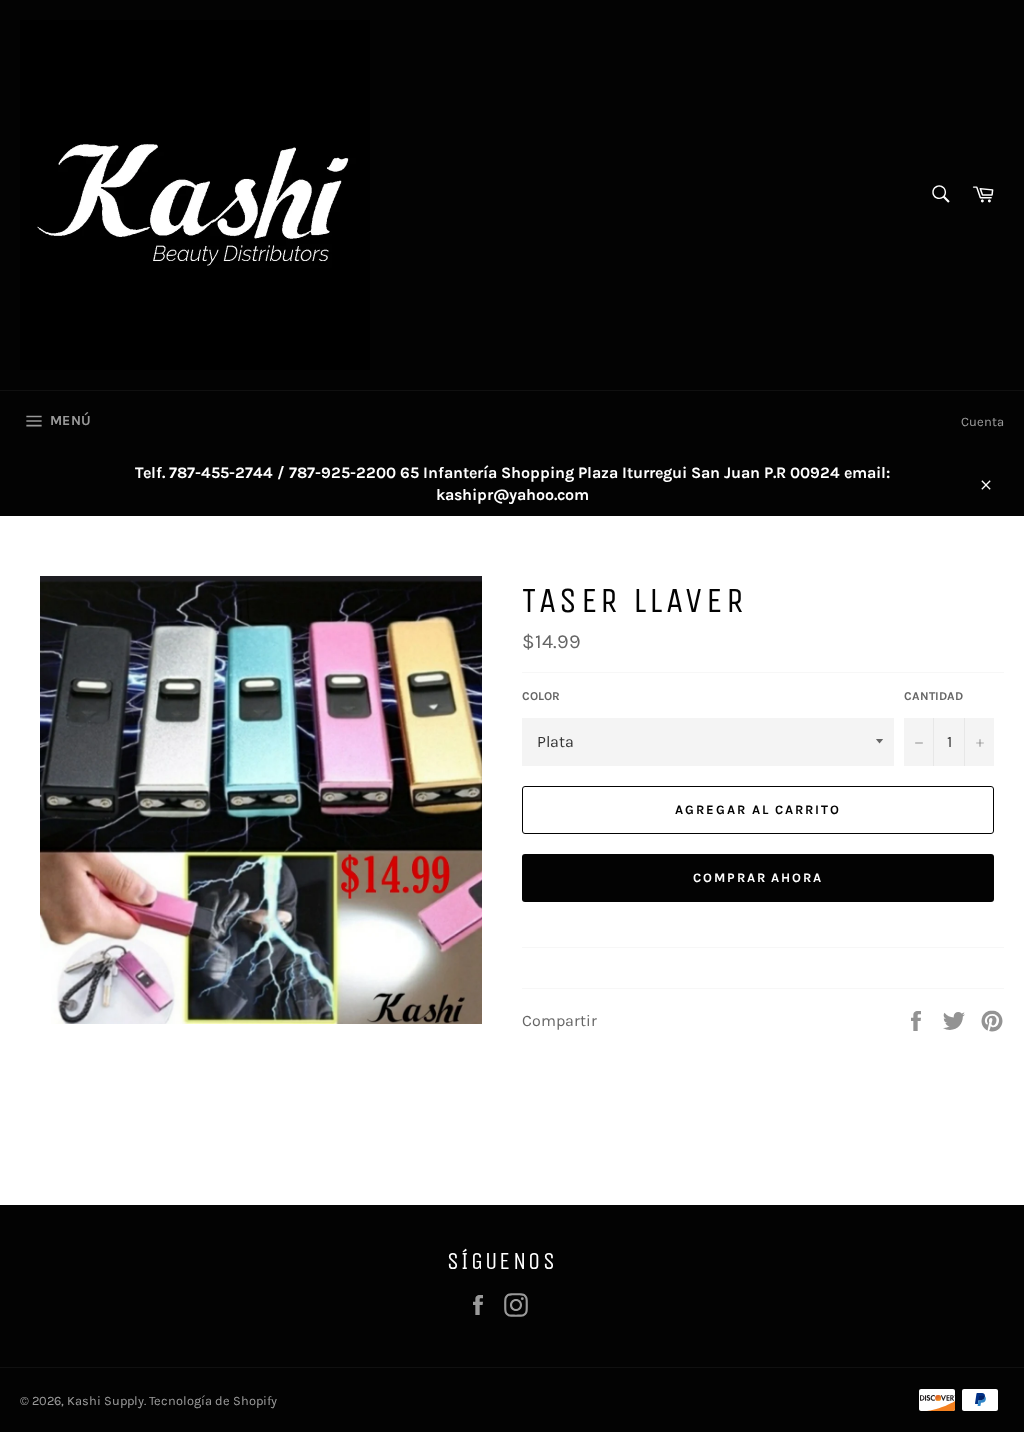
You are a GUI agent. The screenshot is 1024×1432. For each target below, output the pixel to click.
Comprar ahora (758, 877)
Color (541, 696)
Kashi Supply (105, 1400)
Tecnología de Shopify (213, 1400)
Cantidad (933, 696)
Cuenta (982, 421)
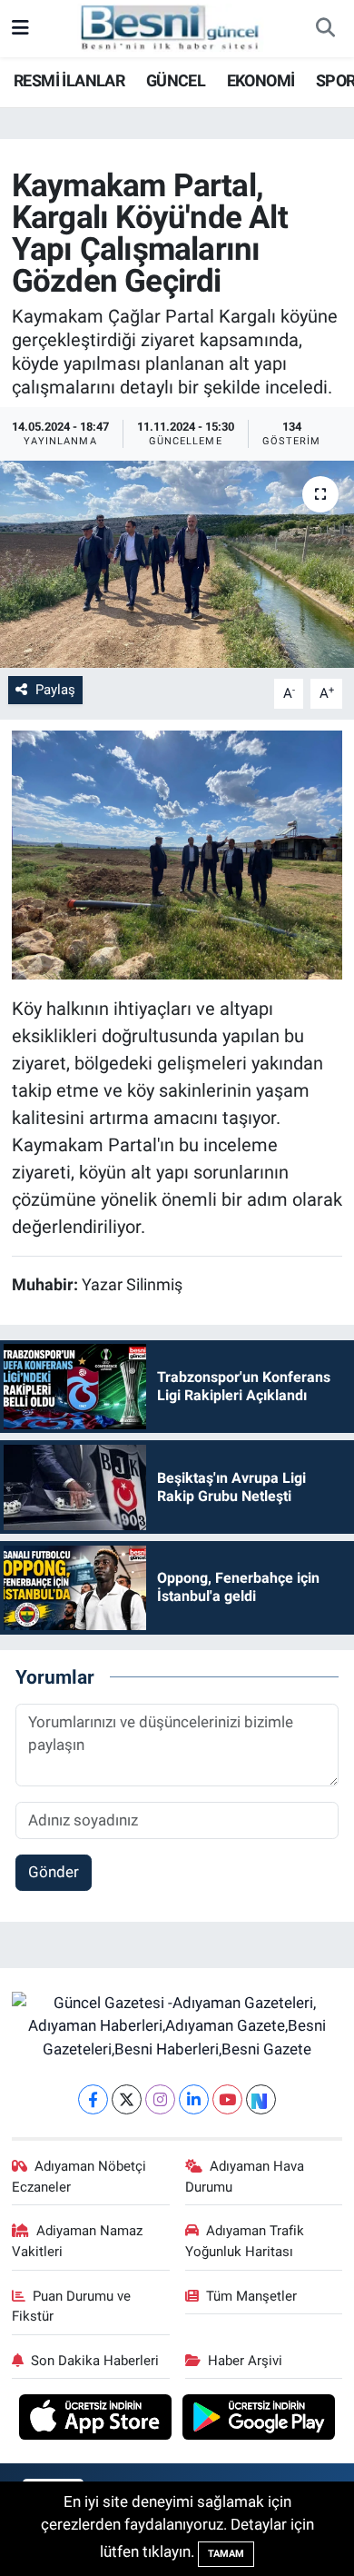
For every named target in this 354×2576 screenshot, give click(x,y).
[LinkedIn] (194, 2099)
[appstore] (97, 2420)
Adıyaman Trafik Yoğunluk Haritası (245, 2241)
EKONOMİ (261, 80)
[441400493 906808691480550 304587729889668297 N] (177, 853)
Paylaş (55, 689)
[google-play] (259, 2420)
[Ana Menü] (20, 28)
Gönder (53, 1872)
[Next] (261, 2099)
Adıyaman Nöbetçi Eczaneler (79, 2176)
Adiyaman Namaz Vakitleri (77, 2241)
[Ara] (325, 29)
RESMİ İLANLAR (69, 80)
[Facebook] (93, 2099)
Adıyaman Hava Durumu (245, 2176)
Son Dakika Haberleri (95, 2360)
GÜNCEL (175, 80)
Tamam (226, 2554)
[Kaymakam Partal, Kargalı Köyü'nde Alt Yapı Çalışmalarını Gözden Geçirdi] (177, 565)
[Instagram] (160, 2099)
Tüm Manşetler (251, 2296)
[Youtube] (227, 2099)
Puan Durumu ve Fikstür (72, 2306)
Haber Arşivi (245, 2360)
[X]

• [Work task] Search the lines above for the string "click", then show every one that has it.

• [The completed task]
You are a GUI agent. The screenshot is 1024×1432. For each target below, output the pixel to click.
For every named target in this 354×2576 screenshot, give click(x,y).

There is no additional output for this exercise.